DATA FOR THIS EXERCISE =>
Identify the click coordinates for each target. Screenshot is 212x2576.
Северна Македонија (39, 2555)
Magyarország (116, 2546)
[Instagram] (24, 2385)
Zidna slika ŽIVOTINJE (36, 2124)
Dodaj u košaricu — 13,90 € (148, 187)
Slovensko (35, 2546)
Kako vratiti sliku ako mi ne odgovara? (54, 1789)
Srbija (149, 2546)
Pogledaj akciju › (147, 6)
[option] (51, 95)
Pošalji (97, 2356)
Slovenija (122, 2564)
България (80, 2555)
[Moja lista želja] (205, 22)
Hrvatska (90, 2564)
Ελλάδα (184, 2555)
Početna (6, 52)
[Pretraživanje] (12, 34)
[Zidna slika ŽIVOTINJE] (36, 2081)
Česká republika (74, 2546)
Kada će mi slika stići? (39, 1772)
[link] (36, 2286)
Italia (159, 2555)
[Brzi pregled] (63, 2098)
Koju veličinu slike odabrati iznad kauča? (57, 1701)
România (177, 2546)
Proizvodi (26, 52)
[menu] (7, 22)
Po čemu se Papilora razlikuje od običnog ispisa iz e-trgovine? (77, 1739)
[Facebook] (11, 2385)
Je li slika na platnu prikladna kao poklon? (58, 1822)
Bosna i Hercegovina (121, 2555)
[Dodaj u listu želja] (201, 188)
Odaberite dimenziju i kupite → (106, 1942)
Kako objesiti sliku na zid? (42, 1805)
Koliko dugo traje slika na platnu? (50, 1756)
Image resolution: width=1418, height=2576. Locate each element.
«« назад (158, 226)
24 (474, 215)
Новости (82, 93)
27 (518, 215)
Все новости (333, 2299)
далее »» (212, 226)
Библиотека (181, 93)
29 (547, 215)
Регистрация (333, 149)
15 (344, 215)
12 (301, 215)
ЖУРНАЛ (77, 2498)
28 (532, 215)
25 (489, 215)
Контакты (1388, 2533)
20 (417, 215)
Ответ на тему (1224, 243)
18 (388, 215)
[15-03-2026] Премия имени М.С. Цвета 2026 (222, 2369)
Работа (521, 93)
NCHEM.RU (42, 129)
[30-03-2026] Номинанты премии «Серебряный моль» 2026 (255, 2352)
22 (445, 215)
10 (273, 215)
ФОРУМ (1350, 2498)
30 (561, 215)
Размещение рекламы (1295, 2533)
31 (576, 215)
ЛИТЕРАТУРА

PROBLEM DETAILS => Print, please, the lines above from the very first through the one that holds "Slovensko (35, 2546)", both included, word for word and with nothing else.

EXERCISE ANSWER =>
Identify the click coordinates for each target. Screenshot is 212x2576.
Северна Македонија (39, 2555)
Magyarország (116, 2546)
[Instagram] (24, 2385)
Zidna slika ŽIVOTINJE (36, 2124)
Dodaj u košaricu — 13,90 € (148, 187)
Slovensko (35, 2546)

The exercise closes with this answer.